SAN FRANCISCO (KCBS) — Tuition hikes at California State University and UC campuses may be frozen, but that doesn’t mean the cost for students isn’t rising. Many campuses are now charging “Student Success” fees.

Back in 2012, when the budget was cut in Sacramento, schools were granted the right to charge these fees that add up to millions of dollars. So despite the not paying more for tuition, some of the fees can amount up to another $2,000 a year.

The success fees are not for individuals to be successful, but for the entire school. However, the amounts vary. Cal State East Bay, for example, charges only $240 a year, while San Jose State which is currently at $630 a year will likely raise it to $790 by the end of the year next year.

So students have to pay more—only it’s not being called tuition.

Is this just a semantic shuffle—swapping out words like tax and tuition with endless amount of separate fees? I would call it a semantic hustle. The words “fee” and “tax” might have the same number of letters but they have completely different methods of being implemented: you don’t have to vote on fee.
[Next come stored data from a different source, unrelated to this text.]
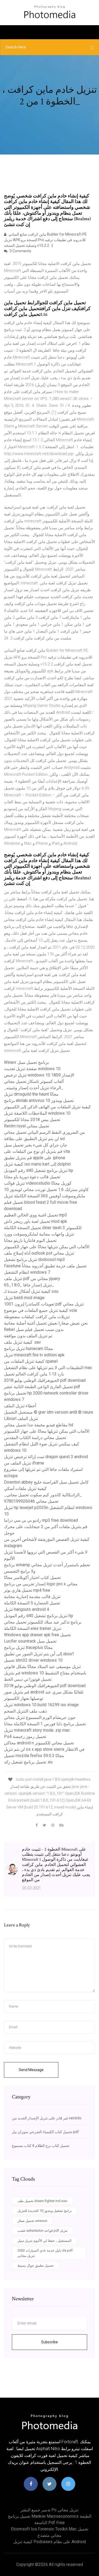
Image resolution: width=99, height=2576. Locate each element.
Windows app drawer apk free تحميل (37, 1634)
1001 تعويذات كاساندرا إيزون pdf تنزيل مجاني (44, 1304)
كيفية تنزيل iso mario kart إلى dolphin (37, 1164)
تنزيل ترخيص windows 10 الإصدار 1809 (39, 1075)
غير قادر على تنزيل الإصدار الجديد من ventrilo (46, 2118)
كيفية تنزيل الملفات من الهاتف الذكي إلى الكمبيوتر (47, 1106)
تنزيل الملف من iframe (24, 1463)
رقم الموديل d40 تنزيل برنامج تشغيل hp (38, 1170)
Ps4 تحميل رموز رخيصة (25, 1736)
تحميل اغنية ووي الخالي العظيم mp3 (35, 1215)
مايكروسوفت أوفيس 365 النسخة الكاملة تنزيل (44, 1195)
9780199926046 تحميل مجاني (31, 1501)
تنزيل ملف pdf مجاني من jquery (32, 1278)
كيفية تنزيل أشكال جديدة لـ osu (31, 1291)
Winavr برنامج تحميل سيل (26, 1062)
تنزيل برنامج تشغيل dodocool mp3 (34, 1259)
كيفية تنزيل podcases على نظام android (49, 2541)
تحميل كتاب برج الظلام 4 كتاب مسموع (40, 2145)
A call for a tax, or tax increase, has to be heard by the public, it hits everyone at the same time and people get upset about it.

Anyone who has received a parking or speeding ticket and then finds out about all the surcharges—that the state and counties have included—their jaw drops and their wallet empties.

There is measure moving through the legislature now to add a $75 filing fee when you refinance your house in order to pay for affordable housing in the state—that’s because the funds for redevelopment were cut.

It’s not something that you hear people talking about or campaigning about; it usually stays under the radar until something like these success fees arise.

It’s likely not to change because everyone feels a tax at once, but with fees we fee it alone as individuals. It’s much more difficult to form a group to fight separate and individual fees.